**AIM OF THE EXERCISE:** Below are the entries. Transcribe exactly the lines from the one with "Where should I click to: Click" through the one with "The width and height of the screenshot is (1564, 880).", ends included, and leave out all others.

**AVAILABLE DATA:**

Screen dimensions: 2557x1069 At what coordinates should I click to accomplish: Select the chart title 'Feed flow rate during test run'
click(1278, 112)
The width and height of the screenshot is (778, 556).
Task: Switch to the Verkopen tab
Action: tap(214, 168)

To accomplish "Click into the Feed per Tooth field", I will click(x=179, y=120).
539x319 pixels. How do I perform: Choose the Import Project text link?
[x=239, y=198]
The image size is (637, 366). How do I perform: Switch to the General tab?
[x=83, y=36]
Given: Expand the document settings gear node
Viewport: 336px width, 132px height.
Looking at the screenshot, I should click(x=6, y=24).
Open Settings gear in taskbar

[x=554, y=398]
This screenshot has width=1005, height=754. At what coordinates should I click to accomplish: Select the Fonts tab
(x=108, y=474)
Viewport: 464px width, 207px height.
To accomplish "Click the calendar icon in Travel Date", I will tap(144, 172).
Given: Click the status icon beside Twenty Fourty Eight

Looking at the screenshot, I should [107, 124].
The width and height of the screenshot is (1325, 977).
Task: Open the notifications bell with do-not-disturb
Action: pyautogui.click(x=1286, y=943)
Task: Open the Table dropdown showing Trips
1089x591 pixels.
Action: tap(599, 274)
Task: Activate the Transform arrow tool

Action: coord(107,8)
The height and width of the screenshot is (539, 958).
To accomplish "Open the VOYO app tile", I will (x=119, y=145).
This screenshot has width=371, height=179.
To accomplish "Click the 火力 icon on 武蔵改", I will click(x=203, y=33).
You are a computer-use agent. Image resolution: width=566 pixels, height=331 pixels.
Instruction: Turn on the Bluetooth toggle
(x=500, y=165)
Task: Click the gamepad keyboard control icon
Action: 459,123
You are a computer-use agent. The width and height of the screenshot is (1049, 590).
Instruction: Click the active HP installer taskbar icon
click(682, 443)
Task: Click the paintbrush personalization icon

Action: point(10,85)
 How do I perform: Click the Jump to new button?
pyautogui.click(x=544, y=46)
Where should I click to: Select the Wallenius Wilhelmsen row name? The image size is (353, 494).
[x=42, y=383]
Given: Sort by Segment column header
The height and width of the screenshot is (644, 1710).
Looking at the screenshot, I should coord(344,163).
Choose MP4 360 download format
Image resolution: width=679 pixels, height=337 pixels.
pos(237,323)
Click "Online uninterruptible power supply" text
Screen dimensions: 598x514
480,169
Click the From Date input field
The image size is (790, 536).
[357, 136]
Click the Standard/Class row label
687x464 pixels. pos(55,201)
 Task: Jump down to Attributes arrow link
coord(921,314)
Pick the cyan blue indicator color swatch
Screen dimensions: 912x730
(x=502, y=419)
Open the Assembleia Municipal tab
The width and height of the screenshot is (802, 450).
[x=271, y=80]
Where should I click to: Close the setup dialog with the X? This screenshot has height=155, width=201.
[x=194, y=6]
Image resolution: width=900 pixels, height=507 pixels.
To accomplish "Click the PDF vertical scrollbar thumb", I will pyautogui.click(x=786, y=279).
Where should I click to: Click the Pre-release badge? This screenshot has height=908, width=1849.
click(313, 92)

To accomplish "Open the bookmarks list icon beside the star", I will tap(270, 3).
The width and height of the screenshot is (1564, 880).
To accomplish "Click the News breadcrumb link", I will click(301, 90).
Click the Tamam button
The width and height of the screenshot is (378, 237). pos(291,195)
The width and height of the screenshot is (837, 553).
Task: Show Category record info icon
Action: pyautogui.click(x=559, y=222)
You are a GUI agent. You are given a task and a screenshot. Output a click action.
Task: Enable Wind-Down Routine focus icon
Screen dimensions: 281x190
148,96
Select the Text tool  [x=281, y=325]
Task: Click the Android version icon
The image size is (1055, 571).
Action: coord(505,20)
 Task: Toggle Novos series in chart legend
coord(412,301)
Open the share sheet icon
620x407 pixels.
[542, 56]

**TASK RESPONSE:**
Where should I click to: Click the Pre-release badge? This screenshot has height=908, width=1849.
click(313, 92)

To accomplish "Open the bookmarks list icon beside the star", I will tap(270, 3).
The width and height of the screenshot is (1564, 880).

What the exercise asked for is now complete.